# [REQUIRED WORK]
(a) Restate the part of the regulatory passage that opens with the words containing "Windsor Mine Closing" and closes with "including reclamation costs.", switching "accelerated" to "moved up".
(b) Answer these questions from the regulatory passage:
(i) By what date must the PUCO complete its regulatory process?
(ii) When did the Company announce the earlier closing of the Windsor coal mine?
(iii) What is the estimated liability for closing the mine?
(c) List every specific date given in the regulatory passage.

# [PASSAGE TO READ]
• • •
Should the Company be granted recovery of its generation-related
regulatory assets and/or any economic asset impairments it can
record an offsetting regulatory asset. Should the PUCO not approve
the Company's request for recovery of its regulatory assets and/or
other stranded transition costs it would have an adverse impact on
future results of operations and possibly financial condition. The
Company does not expect to be able to determine the impact of the
legislation on its financial statements until the regulatory
process is complete. The PUCO is required to complete its
regulatory process no later than October 31, 2000.
Windsor Mine Closing
In July 1999 the Company announced that the scheduled closing
of the affiliated Windsor coal mine was being accelerated from
December 31, 2000 to April 30, 2000. The liability for closing the
mine is estimated to be $48.4 million including reclamation costs.
• • •
# [DATASET EXCERPTS]
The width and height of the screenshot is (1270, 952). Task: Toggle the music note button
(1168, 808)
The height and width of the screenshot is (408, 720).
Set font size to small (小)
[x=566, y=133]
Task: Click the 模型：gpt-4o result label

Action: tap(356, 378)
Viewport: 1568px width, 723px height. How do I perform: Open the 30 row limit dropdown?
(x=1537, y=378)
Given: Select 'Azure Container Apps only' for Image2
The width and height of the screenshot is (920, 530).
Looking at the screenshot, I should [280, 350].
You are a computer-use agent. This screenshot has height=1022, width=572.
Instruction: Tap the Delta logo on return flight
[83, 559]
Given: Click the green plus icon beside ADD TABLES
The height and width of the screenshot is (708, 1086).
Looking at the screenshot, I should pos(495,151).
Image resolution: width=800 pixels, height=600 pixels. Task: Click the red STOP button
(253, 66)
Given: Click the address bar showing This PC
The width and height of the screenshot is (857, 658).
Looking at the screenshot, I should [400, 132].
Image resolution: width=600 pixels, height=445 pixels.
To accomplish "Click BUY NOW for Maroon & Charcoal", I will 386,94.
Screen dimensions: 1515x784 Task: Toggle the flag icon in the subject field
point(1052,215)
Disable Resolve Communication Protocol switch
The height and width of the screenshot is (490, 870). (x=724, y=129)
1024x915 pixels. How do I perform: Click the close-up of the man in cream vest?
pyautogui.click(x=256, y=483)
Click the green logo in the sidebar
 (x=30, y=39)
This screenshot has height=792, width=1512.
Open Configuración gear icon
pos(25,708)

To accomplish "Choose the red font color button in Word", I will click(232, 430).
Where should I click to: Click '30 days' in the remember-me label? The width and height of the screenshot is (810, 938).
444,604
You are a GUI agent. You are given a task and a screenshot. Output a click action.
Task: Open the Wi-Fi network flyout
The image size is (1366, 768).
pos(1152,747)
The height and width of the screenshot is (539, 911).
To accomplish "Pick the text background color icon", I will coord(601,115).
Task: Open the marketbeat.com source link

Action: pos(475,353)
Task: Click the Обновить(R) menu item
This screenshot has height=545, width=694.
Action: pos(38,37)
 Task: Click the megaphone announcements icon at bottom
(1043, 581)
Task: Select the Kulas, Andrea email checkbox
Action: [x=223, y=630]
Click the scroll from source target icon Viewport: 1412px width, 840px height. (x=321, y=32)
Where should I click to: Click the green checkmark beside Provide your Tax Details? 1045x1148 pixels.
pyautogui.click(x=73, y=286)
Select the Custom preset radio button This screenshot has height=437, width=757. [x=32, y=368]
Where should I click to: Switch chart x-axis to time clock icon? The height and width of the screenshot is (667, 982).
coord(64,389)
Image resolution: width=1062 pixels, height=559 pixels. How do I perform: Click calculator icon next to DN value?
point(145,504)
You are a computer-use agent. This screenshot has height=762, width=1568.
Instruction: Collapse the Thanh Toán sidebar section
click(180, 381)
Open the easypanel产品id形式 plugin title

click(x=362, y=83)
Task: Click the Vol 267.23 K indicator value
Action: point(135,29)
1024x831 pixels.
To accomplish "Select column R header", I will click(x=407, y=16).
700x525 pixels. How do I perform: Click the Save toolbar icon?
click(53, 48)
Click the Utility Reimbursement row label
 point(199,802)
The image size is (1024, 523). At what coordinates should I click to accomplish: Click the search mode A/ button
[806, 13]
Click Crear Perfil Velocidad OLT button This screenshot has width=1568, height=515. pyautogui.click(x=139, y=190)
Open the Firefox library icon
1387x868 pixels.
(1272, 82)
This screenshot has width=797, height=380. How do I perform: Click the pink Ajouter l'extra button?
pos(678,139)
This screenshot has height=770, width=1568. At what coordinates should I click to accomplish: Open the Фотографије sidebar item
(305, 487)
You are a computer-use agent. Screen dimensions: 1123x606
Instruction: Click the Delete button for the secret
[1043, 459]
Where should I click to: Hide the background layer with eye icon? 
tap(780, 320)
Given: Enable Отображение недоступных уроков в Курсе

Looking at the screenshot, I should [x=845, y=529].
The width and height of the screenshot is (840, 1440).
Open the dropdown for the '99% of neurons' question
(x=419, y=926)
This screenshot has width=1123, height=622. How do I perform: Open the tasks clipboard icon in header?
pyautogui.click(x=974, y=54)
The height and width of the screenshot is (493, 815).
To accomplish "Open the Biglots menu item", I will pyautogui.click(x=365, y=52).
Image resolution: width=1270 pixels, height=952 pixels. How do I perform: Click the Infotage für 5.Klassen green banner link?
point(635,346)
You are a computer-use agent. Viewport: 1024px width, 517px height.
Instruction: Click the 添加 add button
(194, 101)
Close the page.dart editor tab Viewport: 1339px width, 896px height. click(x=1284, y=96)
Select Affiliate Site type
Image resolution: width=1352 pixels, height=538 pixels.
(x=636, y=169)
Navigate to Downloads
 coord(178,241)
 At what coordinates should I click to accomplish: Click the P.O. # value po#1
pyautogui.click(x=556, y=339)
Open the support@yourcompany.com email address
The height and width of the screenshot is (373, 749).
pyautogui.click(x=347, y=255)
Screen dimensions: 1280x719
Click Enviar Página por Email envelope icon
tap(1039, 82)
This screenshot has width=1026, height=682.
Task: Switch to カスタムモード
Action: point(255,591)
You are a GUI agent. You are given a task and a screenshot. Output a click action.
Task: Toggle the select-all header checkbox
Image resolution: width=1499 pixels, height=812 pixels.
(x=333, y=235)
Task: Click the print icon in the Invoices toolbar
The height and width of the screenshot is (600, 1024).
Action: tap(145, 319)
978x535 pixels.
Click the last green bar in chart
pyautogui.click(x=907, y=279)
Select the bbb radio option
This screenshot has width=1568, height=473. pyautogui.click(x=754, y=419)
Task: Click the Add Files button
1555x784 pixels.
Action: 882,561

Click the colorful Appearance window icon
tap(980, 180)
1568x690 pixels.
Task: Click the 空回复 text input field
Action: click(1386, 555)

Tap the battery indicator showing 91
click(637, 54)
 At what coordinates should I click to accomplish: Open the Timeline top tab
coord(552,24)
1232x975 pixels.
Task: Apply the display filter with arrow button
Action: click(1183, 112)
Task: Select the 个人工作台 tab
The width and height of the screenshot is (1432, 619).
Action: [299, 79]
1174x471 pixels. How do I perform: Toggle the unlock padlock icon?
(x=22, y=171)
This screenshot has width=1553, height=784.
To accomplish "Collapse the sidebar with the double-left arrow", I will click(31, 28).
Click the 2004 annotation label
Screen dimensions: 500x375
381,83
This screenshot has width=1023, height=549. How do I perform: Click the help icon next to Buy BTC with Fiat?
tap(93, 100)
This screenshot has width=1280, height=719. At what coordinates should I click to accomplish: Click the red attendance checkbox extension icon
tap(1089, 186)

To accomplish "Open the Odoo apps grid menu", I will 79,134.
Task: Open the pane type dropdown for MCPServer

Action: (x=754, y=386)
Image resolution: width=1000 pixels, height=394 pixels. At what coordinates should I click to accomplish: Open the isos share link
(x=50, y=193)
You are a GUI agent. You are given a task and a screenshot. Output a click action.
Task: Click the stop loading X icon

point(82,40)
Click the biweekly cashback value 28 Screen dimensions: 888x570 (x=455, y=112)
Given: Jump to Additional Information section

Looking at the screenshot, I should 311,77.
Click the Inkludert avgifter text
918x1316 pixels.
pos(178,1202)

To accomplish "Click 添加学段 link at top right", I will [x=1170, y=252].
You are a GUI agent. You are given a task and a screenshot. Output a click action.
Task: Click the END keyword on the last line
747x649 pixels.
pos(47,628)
• • •
# [EXPECTED RESPONSES]
(a)
Windsor Mine Closing
In July 1999 the Company announced that the scheduled closing
of the affiliated Windsor coal mine was being moved up from
December 31, 2000 to April 30, 2000. The liability for closing the
mine is estimated to be $48.4 million including reclamation costs.

(b)
(i) No later than October 31, 2000.
(ii) In July 1999.
(iii) $48.4 million, including reclamation costs.

(c) October 31, 2000; July 1999; December 31, 2000; April 30, 2000